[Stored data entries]
------------------------------------------------

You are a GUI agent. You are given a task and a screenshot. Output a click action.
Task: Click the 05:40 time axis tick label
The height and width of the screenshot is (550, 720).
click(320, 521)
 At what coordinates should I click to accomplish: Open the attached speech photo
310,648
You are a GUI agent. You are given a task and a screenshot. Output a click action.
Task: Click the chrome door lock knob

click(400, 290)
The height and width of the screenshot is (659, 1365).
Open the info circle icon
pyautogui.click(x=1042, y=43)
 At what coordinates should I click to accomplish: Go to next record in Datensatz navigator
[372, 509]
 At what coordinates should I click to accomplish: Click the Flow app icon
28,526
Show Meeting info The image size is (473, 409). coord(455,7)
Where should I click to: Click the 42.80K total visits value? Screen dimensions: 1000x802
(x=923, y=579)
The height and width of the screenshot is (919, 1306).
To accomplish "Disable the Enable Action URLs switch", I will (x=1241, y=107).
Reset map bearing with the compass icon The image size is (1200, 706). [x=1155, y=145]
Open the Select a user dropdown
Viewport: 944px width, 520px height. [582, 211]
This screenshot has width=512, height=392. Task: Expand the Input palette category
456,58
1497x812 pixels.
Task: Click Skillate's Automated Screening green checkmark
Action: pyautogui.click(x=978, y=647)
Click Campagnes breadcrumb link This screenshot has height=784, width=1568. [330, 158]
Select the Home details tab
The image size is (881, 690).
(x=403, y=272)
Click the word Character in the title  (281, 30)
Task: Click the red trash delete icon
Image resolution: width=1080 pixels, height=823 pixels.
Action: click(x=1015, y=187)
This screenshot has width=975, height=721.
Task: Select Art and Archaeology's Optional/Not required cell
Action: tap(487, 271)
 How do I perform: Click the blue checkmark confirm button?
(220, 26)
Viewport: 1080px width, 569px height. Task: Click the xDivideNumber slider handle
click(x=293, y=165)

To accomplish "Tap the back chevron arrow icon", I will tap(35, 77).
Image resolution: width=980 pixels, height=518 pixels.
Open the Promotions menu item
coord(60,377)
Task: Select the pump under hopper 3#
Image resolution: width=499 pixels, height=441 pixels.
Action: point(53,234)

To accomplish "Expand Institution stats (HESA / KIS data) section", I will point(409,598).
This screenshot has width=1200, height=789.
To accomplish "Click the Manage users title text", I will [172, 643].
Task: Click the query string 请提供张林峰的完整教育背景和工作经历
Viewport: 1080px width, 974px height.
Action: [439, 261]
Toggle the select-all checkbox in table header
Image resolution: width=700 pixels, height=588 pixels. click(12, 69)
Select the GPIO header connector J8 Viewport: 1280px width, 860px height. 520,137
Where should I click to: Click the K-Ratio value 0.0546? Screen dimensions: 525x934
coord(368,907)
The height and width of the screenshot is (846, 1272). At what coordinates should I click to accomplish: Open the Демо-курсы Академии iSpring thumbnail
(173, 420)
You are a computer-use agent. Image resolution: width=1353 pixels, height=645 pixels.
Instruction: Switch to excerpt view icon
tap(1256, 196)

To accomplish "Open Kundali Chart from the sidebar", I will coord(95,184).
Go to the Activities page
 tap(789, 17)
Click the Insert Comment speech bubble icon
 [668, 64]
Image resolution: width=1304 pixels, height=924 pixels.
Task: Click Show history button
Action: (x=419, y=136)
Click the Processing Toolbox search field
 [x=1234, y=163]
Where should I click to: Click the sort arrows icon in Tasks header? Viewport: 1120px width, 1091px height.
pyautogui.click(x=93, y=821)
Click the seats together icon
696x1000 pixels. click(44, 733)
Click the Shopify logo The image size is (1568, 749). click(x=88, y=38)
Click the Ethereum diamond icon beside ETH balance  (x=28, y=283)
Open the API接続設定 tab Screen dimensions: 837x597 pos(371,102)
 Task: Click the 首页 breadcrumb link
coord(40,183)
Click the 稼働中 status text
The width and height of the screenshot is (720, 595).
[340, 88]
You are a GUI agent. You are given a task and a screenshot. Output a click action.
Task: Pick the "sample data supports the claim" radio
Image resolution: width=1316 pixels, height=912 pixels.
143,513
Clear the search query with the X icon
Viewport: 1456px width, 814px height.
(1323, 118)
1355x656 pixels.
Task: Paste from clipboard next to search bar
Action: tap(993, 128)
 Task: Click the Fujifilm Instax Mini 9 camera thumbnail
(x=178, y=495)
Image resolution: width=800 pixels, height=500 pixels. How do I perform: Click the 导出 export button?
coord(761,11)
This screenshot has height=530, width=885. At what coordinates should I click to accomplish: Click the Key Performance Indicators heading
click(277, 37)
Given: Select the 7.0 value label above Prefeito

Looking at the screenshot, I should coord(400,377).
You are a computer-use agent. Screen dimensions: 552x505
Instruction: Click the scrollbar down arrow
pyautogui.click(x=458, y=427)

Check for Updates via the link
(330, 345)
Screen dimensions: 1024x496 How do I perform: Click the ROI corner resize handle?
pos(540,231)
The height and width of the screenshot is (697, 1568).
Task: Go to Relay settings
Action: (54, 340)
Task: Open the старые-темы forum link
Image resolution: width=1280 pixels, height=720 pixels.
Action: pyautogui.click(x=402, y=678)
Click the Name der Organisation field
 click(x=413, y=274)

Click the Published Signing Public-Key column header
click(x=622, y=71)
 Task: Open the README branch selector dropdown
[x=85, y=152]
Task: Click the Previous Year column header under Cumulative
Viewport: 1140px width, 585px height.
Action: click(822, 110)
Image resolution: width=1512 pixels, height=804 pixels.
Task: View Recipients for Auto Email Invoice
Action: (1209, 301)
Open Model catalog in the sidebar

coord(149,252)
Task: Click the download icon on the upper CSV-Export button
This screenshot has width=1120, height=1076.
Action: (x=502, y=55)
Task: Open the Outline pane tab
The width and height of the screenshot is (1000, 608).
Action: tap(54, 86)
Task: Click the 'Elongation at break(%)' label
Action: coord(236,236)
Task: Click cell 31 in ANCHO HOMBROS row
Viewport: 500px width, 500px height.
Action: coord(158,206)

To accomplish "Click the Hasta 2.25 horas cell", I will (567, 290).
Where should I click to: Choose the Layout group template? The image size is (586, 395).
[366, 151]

------------------------------------------------

Exactly as written above, copy out all the records.

You are a GUI agent. You are given a task and a screenshot. Output a click action.
Task: Click the 05:40 time axis tick label
The height and width of the screenshot is (550, 720).
click(320, 521)
 At what coordinates should I click to accomplish: Open the attached speech photo
310,648
You are a GUI agent. You are given a task and a screenshot. Output a click action.
Task: Click the chrome door lock knob

click(400, 290)
The height and width of the screenshot is (659, 1365).
Open the info circle icon
pyautogui.click(x=1042, y=43)
 At what coordinates should I click to accomplish: Go to next record in Datensatz navigator
[372, 509]
 At what coordinates should I click to accomplish: Click the Flow app icon
28,526
Show Meeting info The image size is (473, 409). coord(455,7)
Where should I click to: Click the 42.80K total visits value? Screen dimensions: 1000x802
(x=923, y=579)
The height and width of the screenshot is (919, 1306).
To accomplish "Disable the Enable Action URLs switch", I will (x=1241, y=107).
Reset map bearing with the compass icon The image size is (1200, 706). [x=1155, y=145]
Open the Select a user dropdown
Viewport: 944px width, 520px height. [582, 211]
This screenshot has width=512, height=392. Task: Expand the Input palette category
456,58
1497x812 pixels.
Task: Click Skillate's Automated Screening green checkmark
Action: pyautogui.click(x=978, y=647)
Click Campagnes breadcrumb link This screenshot has height=784, width=1568. [330, 158]
Select the Home details tab
The image size is (881, 690).
(x=403, y=272)
Click the word Character in the title  (281, 30)
Task: Click the red trash delete icon
Image resolution: width=1080 pixels, height=823 pixels.
Action: click(x=1015, y=187)
This screenshot has width=975, height=721.
Task: Select Art and Archaeology's Optional/Not required cell
Action: tap(487, 271)
 How do I perform: Click the blue checkmark confirm button?
(220, 26)
Viewport: 1080px width, 569px height. Task: Click the xDivideNumber slider handle
click(x=293, y=165)

To accomplish "Tap the back chevron arrow icon", I will tap(35, 77).
Image resolution: width=980 pixels, height=518 pixels.
Open the Promotions menu item
coord(60,377)
Task: Select the pump under hopper 3#
Image resolution: width=499 pixels, height=441 pixels.
Action: point(53,234)

To accomplish "Expand Institution stats (HESA / KIS data) section", I will point(409,598).
This screenshot has width=1200, height=789.
To accomplish "Click the Manage users title text", I will [172, 643].
Task: Click the query string 请提供张林峰的完整教育背景和工作经历
Viewport: 1080px width, 974px height.
Action: [439, 261]
Toggle the select-all checkbox in table header
Image resolution: width=700 pixels, height=588 pixels. click(12, 69)
Select the GPIO header connector J8 Viewport: 1280px width, 860px height. 520,137
Where should I click to: Click the K-Ratio value 0.0546? Screen dimensions: 525x934
coord(368,907)
The height and width of the screenshot is (846, 1272). At what coordinates should I click to accomplish: Open the Демо-курсы Академии iSpring thumbnail
(173, 420)
You are a computer-use agent. Image resolution: width=1353 pixels, height=645 pixels.
Instruction: Switch to excerpt view icon
tap(1256, 196)

To accomplish "Open Kundali Chart from the sidebar", I will coord(95,184).
Go to the Activities page
 tap(789, 17)
Click the Insert Comment speech bubble icon
 [668, 64]
Image resolution: width=1304 pixels, height=924 pixels.
Task: Click Show history button
Action: (x=419, y=136)
Click the Processing Toolbox search field
 [x=1234, y=163]
Where should I click to: Click the sort arrows icon in Tasks header? Viewport: 1120px width, 1091px height.
pyautogui.click(x=93, y=821)
Click the seats together icon
696x1000 pixels. click(44, 733)
Click the Shopify logo The image size is (1568, 749). click(x=88, y=38)
Click the Ethereum diamond icon beside ETH balance  (x=28, y=283)
Open the API接続設定 tab Screen dimensions: 837x597 pos(371,102)
 Task: Click the 首页 breadcrumb link
coord(40,183)
Click the 稼働中 status text
The width and height of the screenshot is (720, 595).
[340, 88]
You are a GUI agent. You are given a task and a screenshot. Output a click action.
Task: Pick the "sample data supports the claim" radio
Image resolution: width=1316 pixels, height=912 pixels.
143,513
Clear the search query with the X icon
Viewport: 1456px width, 814px height.
(1323, 118)
1355x656 pixels.
Task: Paste from clipboard next to search bar
Action: tap(993, 128)
 Task: Click the Fujifilm Instax Mini 9 camera thumbnail
(x=178, y=495)
Image resolution: width=800 pixels, height=500 pixels. How do I perform: Click the 导出 export button?
coord(761,11)
This screenshot has height=530, width=885. At what coordinates should I click to accomplish: Click the Key Performance Indicators heading
click(277, 37)
Given: Select the 7.0 value label above Prefeito

Looking at the screenshot, I should coord(400,377).
You are a computer-use agent. Screen dimensions: 552x505
Instruction: Click the scrollbar down arrow
pyautogui.click(x=458, y=427)

Check for Updates via the link
(330, 345)
Screen dimensions: 1024x496 How do I perform: Click the ROI corner resize handle?
pos(540,231)
The height and width of the screenshot is (697, 1568).
Task: Go to Relay settings
Action: (54, 340)
Task: Open the старые-темы forum link
Image resolution: width=1280 pixels, height=720 pixels.
Action: pyautogui.click(x=402, y=678)
Click the Name der Organisation field
 click(x=413, y=274)

Click the Published Signing Public-Key column header
click(x=622, y=71)
 Task: Open the README branch selector dropdown
[x=85, y=152]
Task: Click the Previous Year column header under Cumulative
Viewport: 1140px width, 585px height.
Action: click(822, 110)
Image resolution: width=1512 pixels, height=804 pixels.
Task: View Recipients for Auto Email Invoice
Action: (1209, 301)
Open Model catalog in the sidebar

coord(149,252)
Task: Click the download icon on the upper CSV-Export button
This screenshot has width=1120, height=1076.
Action: (x=502, y=55)
Task: Open the Outline pane tab
The width and height of the screenshot is (1000, 608).
Action: tap(54, 86)
Task: Click the 'Elongation at break(%)' label
Action: coord(236,236)
Task: Click cell 31 in ANCHO HOMBROS row
Viewport: 500px width, 500px height.
Action: coord(158,206)

To accomplish "Click the Hasta 2.25 horas cell", I will (567, 290).
Where should I click to: Choose the Layout group template? The image size is (586, 395).
[366, 151]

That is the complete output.